For Hitler was "mad" in terms of the depth and nature of his anti-semitism (and on many other matters) well before the above deal was ever agreed to. For instance, Mein Kampf was published in two volumes back in 1925 and 1926 and contained clear anti-Semitic claims and attacks upon Judaism. It claimed that Aryans were the master race.

The 1933 development which Ken expressed briefly and badly is, however, contained in great detail in Edwin Black's book "The Transfer Agreement'. The introduction to the 1984 edition of his book stating that - "On August 7, 1933, leaders of the Zionist movement concluded a controversial pact with the Third Reich which, in various forms, transferred some 60,000 Jews and $100 Jewish Palestine".

Edwin Black is himself Jewish. His grandmother was murdered in Treblinka, having pushed her young daughter (who was later to become Edwin's mother) out of the train that was taking them to the camp. The young man who was to become Edwin's father escaping from a group of Jews who were being led to their execution by Nazis in Poland. Edwin's book is solidly researched and he is certainly in no way anti-Semitic. If Ken had stuck with its approach, he should not have upset the apple cart. Yet the fact that he badly expressed the nature of this significant historical arrangement does not by itself make him anti-Semitic. Nor can I find other evidence to substantiate this claim. But he should have conceded my point.

As the philosopher Wittgenstein pointed out, many of the words we use tend to share a family resemblance rather than just having exact, precise and rigid meanings. The broad meaning of a word is then discovered by examining the range of ways in which it is used. This does not, however, mean that usages of words don't also have rough and ready boundaries.
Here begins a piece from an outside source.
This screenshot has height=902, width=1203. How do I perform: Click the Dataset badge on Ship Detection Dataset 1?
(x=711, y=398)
Dictionaries are into the business of attempting to define words for us and, therefore, offer a precision which attempts to get to the heart of their use. My Concise Oxford Dictionary defines an anti-Semite as being "a person hostile to or prejudiced against Jews". Whilst Wittgenstein encourages us to go beyond such exact definitions for its interconnected usages, this does not mean that there is a need to substitute dictionary style and brief definitions for over-elaborate ones which then seek to capture the use of a word. Whilst there is nothing wrong with the International Holocaust Remembrance Alliance stressing its concerns about anti-semitism in its own elaborate statement containing no less than eleven categories, this does not make their statement THE definition of anti-semitism which anyone discussing the issue is obliged to adopt. Someone might wish to add extra items and rewrite others. As long as our approach has a wide ranging anti-racist stance which firmly condemns anti-semitism we are on the right track. People who stress different aspects of anti-semitism can still hold meaningful conversations on the issue, even if they are given to stressing diverse points. And we should always encourage the dialectics of debate – whilst avoiding extreme arguments.
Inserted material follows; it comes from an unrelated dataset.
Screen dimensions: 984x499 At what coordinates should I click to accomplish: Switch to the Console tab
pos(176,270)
But I do feel that if anti-semitism was a serious issue in today's Labour Party that I would have come across its depth by now. I am, of course, more than happy to seek to explore any specific charges and details about its current operations, having just discovered these claims made in the Spectator almost a year ago -


 Image result for Labour the Road Ahead

Labour needs to tackle the above issues whilst getting on with pressing to overcome massive major problems such as climate change, wide scale impoverishment, social disruption and helping to deal with a mass of international disasters such as the situation in the Yemen. Yet we must also face up to what we can deliver as a hoped for future Government.  The power of international capitalism is massive. It holds powers to block and undermine social reforms. Many issues need to be dealt with on an international stage. A tactic of persistent gradualism is needed. So that as soon as any specific reform is undermined, action is taken to tackle such a development. 

Added 10 March : This past item indicates my general approach to the leadership of Corbyn. Click here.
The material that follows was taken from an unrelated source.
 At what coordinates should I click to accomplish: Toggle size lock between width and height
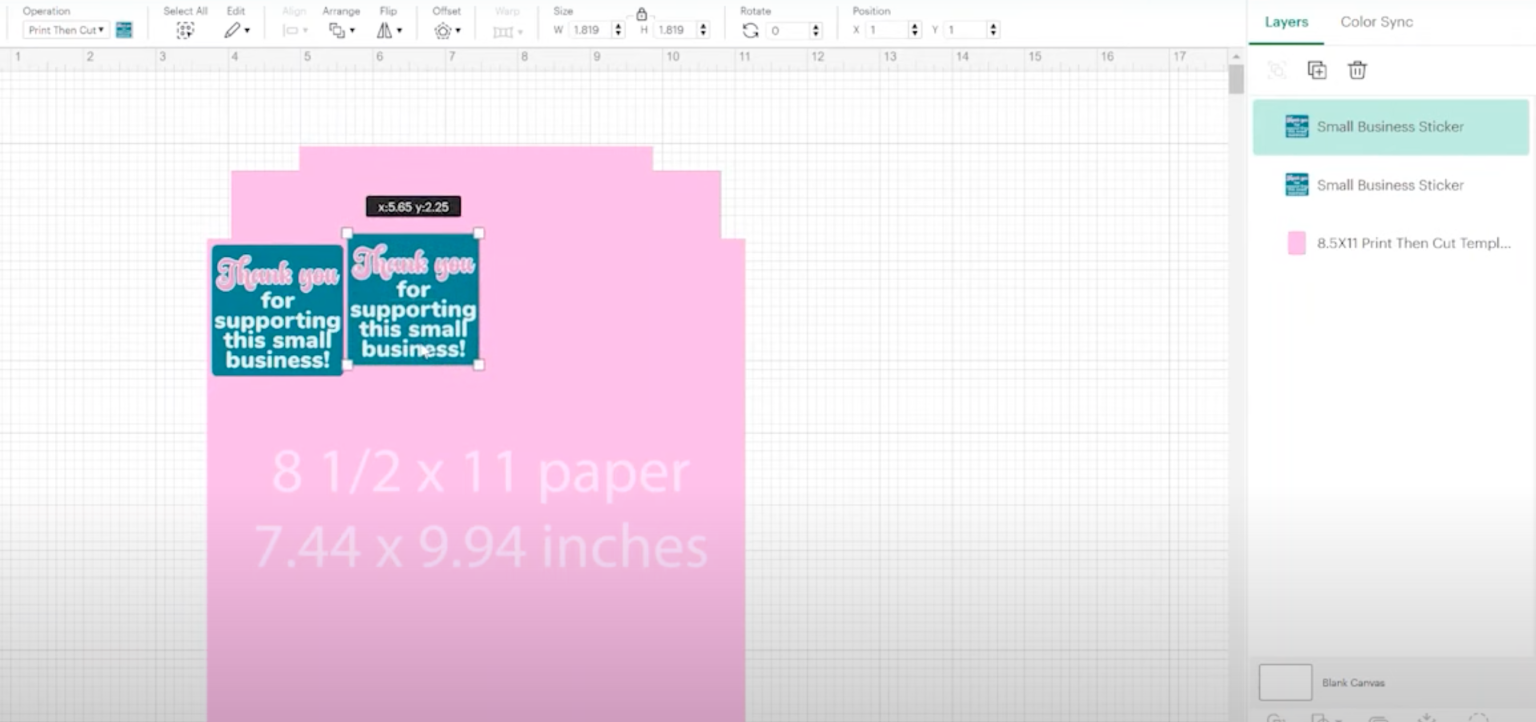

Added 15 March : Further turmoil in the Parliamentary Labour Party over the Commons' vote as to whether there should be a second referendum on Brexit. The official line was to abstain. 202 did this or otherwise did not vote. 41 MPs broke the whip. 24 voting in favour of a fresh referendum and 17 against the proposal. As a consequence, five of those who voted against have resigned from their front bench roles in the whips office and elsewhere. If I had still been an MP, I would have been with them. Click here.   

Added 23 March : "Labour won't win power if we abandon working class LEAVE voters". Click here.
But so we don't go over the top in doing this and then smash the economy via an extreme Brexit, the best option is probably Teresa's deal. Especially if the Irish Government would help us to bring about the removal of the backstop. 

Added 2 April : I hope to return to this matter. On the issue of Anti-Semitism in the Labour Party, Prof Alan Johnson has recently published a document giving 134 examples of claimed acts of anti-semitism arising from within the Labour Party. Although some of these refer to people who are also mentioned in earlier examples. Yet one example refers to some 50 cases. These need to be carefully examined to determine their nature, relevance, standing and significance. Click here. 
There is also this item which I have just discovered about Ken Livingstone to whom I referred to above on the anti-semitism issue . See.  
Then there is this from almost 3 years ago.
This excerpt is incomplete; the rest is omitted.